Bruxelles, 25/06/2002 (Agence Europe) - Les Etats membres actuels de l'UE (sauf le Royaume-Uni qui bénéficie d'un traitement spécial) payeront tous une part égale de leurs PNB (0,1% en 2006) pour financer les dépenses supplémentaires liées à l'élargissement, a déclaré mercredi la Commissaire Michaele Schreyer, à quelques journalistes, en ajoutant que ceci représentera pour les Etats membres « une charge inférieure » aux limites maximales figurant dans les perspectives financières 2000-2006 arrêtées à Berlin en 1999. A cette occasion, Mme Schreyer a tenu surtout à rendre hommage à la Présidence espagnole pour son travail sur la refonte du règlement financier.
Selon Mme Schreyer, il est donc faux de prétendre que seuls les « contributeurs net » actuels financeront l'élargissement: « tous les Etats membres seront des contributeurs nets au regard du financement de l'élargissement », a-t-elle souligné, tout en reconnaissant que, en termes absolus, 80% du coût net de l'élargissement sera supporté par les cinq plus grands pays de l'UE (Allemagne, France, Royaume-Uni, Italie et Espagne). Mme Schreyer a estimé que les propositions de la Commission représentent un juste équilibre entre les intérêts des Etats membres et des pays candidats: d'un côté, est prévu un versement progressif des aides directes et de l'autre, les nouveaux membres verseront des contributions au budget communautaire, a-t-elle rappelé, en notant que « chaque euro qui sera payé au budget communautaire par les nouveaux membres signifiera moins de charges pour les Etats membres actuels ».
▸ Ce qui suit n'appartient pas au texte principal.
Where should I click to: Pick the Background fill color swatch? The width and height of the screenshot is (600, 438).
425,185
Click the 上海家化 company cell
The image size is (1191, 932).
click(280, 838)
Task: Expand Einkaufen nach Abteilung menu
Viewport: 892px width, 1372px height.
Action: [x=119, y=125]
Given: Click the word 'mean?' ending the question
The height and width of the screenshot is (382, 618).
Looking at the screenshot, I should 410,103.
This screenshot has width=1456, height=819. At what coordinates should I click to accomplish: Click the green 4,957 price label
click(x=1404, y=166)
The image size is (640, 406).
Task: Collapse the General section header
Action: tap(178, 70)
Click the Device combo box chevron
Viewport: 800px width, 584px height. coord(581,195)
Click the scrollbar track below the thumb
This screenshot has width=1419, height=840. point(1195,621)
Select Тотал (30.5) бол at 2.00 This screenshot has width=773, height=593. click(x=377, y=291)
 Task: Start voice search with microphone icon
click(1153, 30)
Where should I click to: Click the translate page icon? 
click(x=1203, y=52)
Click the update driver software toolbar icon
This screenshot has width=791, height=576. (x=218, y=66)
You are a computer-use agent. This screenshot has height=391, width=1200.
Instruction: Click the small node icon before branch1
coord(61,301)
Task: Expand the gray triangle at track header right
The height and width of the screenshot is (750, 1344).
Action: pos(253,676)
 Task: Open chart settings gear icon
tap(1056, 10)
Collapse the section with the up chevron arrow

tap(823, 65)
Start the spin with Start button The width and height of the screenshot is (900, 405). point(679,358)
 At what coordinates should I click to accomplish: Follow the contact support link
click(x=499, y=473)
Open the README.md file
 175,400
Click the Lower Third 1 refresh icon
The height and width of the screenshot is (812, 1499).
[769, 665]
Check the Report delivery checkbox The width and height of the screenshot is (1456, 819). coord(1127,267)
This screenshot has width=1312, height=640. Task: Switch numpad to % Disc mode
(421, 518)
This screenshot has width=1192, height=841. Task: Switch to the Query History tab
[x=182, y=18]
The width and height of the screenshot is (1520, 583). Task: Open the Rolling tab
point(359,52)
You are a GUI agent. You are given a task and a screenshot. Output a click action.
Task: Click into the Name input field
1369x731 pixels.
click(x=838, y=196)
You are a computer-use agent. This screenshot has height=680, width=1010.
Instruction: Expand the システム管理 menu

Concernant l'intégration des pays candidats dans la politique agricole commune (Pac), Mme Schreyer a expliqué que la Commission a fait sa proposition de versement progressif des aides directes « sans rien préjuger » de ce qui se passera à l'avenir. Lors du Conseil Affaire générales du 17 juin, les Etats membres ont reconnu que les aides directes font partie de l'acquis communautaire, même si les conséquences financières du versement de ces aides aux futurs membres n'étaient pas prévues dans l'Agenda 2000, a-t-elle souligné, avant d'ajouter: « la Commission est bien consciente que les pays candidats ne signeront pas un traité stipulant qu'ils seront exclus pour toujours d'une partie majeure des aides agricoles ». Elle a précisé que l'Allemagne souhaitait surtout prendre connaissance, avant de se prononcer définitivement sur cette question, sur les propositions de révision à mi-parcours de la Pac: « je pense qu'à cette occasion, il faudra proposer quelque chose concernant une Union élargie », a-t-elle estimé, en prenant le soin de ne pas faire un lien direct entre le problème de l'élargissement et une décision sur la révision à mi-parcours de la Pac (une décision sur la révision à mi-parcours ne doit pas être une condition préalable à la conclusion des négociations sur l'élargissement, a-t-elle bien insisté).
Par ailleurs, la Commissaire a indiqué que la Commission souhaitait soumettre à la Convention européenne sa prochaine proposition sur les ressources propres, en précisant qu'elle relancerait l'idée de créer un impôt européen (suggestion qui avait été mal reçue par les Etats membres lors du Conseil Ecofin de juillet 2001, voir EUROPE du 11 juillet).